_Action item:_ In this material, which lines include the string "accomplish"? Show them.
┌────────
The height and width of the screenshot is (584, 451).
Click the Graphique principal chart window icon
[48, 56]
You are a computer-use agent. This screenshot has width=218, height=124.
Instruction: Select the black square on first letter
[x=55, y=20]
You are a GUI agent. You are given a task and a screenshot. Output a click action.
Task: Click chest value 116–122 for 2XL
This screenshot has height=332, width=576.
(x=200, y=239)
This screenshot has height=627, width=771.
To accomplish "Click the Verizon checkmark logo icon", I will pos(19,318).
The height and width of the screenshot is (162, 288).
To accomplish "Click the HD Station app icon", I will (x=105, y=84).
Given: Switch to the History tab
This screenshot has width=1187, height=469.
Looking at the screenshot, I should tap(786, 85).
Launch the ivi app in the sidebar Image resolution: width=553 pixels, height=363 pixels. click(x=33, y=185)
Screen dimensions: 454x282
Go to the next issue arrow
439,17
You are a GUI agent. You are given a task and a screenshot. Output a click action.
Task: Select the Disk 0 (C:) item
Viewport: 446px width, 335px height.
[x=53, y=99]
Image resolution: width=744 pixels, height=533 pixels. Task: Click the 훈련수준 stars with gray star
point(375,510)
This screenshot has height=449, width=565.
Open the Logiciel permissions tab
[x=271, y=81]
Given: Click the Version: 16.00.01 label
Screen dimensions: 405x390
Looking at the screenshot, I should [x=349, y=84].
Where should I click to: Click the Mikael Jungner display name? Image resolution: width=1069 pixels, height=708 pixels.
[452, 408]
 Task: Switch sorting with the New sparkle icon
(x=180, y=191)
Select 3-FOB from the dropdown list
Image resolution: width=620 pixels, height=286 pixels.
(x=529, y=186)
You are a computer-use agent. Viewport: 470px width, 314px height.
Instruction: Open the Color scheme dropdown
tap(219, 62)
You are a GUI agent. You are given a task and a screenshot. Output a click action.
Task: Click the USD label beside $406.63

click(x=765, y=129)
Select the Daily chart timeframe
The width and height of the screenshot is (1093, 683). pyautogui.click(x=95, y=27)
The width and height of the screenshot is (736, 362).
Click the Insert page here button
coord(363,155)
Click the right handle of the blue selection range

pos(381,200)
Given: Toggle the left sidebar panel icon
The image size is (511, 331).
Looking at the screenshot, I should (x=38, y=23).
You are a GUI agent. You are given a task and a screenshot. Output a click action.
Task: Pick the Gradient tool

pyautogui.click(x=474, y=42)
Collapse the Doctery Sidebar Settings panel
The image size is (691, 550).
└────────
_Result of this exercise:_
To accomplish "Click the Verizon checkmark logo icon", I will pos(19,318).
To accomplish "Click the HD Station app icon", I will (x=105, y=84).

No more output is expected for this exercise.